→ Your goal
Return, in their exact form, the lines that lie between the start of the data below and the line containing "Given: Select Chuyển quyền truy cập option", with both ends included.

→ Input for this task

----

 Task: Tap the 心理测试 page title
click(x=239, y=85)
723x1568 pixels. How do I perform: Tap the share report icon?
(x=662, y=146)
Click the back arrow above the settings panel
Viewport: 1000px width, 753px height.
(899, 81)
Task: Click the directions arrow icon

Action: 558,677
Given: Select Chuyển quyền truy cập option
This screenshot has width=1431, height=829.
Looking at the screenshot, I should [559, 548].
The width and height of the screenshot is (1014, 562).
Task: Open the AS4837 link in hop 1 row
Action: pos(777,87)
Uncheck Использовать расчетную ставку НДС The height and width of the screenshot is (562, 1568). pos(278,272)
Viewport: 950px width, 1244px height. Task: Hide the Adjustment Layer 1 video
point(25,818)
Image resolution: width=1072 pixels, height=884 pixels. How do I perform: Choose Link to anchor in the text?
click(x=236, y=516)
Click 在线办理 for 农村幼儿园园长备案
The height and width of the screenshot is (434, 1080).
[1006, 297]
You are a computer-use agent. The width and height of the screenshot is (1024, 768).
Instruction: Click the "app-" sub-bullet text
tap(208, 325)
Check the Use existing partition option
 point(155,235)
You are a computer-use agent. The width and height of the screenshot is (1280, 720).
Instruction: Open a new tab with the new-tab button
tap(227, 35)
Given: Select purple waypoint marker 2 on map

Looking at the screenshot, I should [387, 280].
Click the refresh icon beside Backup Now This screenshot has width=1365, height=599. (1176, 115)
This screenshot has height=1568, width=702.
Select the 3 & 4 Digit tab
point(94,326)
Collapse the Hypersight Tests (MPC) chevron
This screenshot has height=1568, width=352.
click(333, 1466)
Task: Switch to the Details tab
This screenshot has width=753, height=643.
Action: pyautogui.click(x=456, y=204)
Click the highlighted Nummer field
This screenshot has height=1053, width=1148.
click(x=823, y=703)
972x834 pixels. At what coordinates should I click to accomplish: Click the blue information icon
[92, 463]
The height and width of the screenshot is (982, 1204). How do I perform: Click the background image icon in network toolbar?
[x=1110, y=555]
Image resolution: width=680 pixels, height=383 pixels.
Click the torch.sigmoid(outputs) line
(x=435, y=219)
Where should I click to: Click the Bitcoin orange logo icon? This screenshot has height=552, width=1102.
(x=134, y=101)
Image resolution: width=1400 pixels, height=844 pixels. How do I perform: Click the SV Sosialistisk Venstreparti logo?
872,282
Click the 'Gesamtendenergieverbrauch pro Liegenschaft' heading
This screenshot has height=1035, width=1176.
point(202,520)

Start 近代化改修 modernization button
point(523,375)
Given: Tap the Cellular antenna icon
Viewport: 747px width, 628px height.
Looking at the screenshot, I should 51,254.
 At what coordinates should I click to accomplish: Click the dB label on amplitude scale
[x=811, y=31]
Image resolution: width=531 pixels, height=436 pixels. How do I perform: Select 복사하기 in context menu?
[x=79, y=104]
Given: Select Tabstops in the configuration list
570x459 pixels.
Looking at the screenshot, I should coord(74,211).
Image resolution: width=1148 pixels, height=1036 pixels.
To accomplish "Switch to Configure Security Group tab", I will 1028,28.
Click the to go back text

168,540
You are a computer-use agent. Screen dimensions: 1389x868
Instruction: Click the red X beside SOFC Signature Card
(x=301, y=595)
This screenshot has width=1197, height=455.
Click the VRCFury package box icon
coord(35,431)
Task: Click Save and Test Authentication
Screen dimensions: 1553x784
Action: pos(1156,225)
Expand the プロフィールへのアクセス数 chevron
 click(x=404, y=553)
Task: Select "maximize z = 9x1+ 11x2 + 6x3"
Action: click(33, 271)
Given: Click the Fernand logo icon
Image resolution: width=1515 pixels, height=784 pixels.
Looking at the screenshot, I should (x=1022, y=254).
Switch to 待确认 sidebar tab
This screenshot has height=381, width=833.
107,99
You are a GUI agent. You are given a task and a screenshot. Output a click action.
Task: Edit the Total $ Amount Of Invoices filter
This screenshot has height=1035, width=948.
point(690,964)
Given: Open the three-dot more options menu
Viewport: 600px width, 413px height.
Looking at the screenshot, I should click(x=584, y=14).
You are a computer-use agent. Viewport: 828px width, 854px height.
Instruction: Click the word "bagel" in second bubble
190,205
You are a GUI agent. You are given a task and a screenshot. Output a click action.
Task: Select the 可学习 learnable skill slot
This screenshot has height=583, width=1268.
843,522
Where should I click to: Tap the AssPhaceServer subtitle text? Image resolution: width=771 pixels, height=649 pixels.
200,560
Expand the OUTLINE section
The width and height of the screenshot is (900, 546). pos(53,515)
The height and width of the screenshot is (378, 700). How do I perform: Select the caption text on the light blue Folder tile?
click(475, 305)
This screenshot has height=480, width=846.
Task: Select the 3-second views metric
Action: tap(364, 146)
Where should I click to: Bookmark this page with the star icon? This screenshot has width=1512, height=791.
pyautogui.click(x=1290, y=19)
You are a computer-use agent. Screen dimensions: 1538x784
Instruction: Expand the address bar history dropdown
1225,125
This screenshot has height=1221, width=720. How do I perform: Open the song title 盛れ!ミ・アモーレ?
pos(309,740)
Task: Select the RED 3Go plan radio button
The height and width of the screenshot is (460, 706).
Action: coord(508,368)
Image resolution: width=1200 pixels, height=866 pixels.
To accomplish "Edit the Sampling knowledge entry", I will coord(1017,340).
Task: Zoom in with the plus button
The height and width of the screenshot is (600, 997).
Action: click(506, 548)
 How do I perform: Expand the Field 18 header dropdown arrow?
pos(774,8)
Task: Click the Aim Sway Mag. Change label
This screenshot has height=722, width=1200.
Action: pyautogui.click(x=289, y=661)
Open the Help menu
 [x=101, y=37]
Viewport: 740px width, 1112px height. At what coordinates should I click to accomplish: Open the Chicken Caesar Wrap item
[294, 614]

----

→ Result below
 Task: Tap the 心理测试 page title
click(x=239, y=85)
723x1568 pixels. How do I perform: Tap the share report icon?
(x=662, y=146)
Click the back arrow above the settings panel
Viewport: 1000px width, 753px height.
(899, 81)
Task: Click the directions arrow icon

Action: 558,677
Given: Select Chuyển quyền truy cập option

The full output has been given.